The basic contention is that the act enabled law enforcement to collect personal data like finger, palm-print, and footprint impressions, photographs, iris and retina scans, physical and biological samples, as well as behavioral attributes like signatures, handwriting and the like from a large section of people including prisoners, arrested persons and detainees in the course of investigation and persons in protection homes. The earlier law limited the data that could be collected only to fingerprints, footprints and photographs. 

  • But India is stalled on a data protection law that would address these issues and more surveillance type tech is entering every day lives, such as facial recognition tech in railways.
  • There is also a fresh controversy re: Tata Group which launched its “siuper app” which collects users personal information to be used by all entities in the group, including for making offerings to consumers  -without consent.

Mexico:

Mexico’s Supreme Court on Monday ruled that a plan to create a national cellphone user registry with biometric data is unconstitutional., which would have included fingerprints or eye biometrics,.

Turkey:

  • Issuing fines to Whatsapp re: new terms of service and lack of consent.
  • Rental car case – Turkish DPA decision regarding rental car companies retaining “blacklist” consumer data. The ruling stated that personal data cannot be processed without explicit consent, except in exceptional cases and data controllers should take all necessary technical and administrative measures to ensure the appropriate level of security in order to process personal data in accordance with the DP Law and ensure the security of personal data

Steps to take in preparation for these upcoming law implementations:

  1. Digitally map and track data
  2. Implement a data retention schedule (or destruction)
  3. Determine whether sensitive data is being processed (sensitive data can include religious beliefs, ethnicity, mental health status, genetics, biometric data, etc.) —companies should also determine the collection points of sensitive data, and implement means for consumers to affirmatively consent to the processing (or for CCPA, opt of out)
  4. Assess the need to complete data protection impact assessments (if a co. uses consumer data for sensitive or risky activities (like targeted advertising), selling consumers’ personal data, and profiling, then the company must conduct a data protection assessment. (these are also required under GDPR, so if you are doing it there, it’s easy to also comply here and expand the current assessment protocol to cover this new requirement.
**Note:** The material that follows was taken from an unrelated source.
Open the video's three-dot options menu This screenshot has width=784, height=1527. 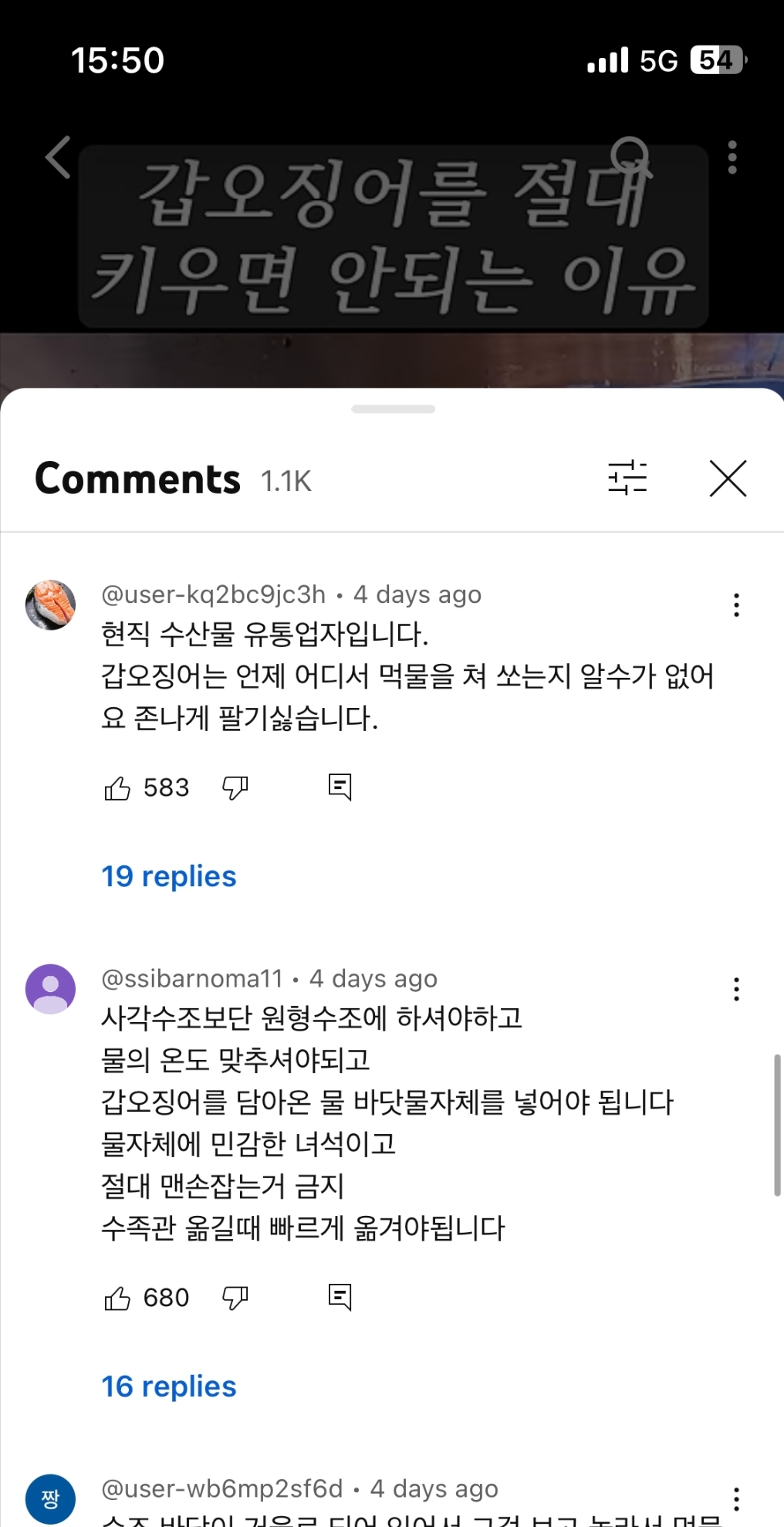(x=732, y=157)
Note that under VA and CO, the state attorneys general can request a copy and evaluate it for compliance. And under CPRA, companies will likely be required to submit their assessment to the California Privacy Protection Agency “on a regular basis.”
  5. Design an appeals process for data requests. Both VA and CO require (1) companies create a process for consumers to appeal any refusal to provide collected data, (2) that the appeals process be conspicuously available and easy to use, and (3) that the appeals process have fixed time periods within which the company must respond.
  6. Add an opt-out option for profiling and targeted advertising. Beginning in 2023, businesses will have to provide consumers with the rights to opt out of profiling and targeted advertising.
    • profiling is defined as “any form of automated processing” of personal data used to evaluate, analyze, or predict a person’s PI.
    • targeted advertising defined as displaying an ad to a consumer that is selected based on a consumer’s personal data obtained from a non-affiliated website.
  1. Review contracts with third parties with whom you share data.
    • under CO and VA, all data processing must be governed by a binding written contract that sets out (instructions which the processor is bound, the types of personal data subject to the processing and duration of processing, processor’s duty to delete or return all personal data, processor’s duty to provide all info to the controller necessary to demonstrate compliance with CO and VA, requirement that processors allow for and contribute to reasonable audits and inspections from the controller, and the processor’s duty to ensure each person processing the personal data is subject to a duty of confidentiality.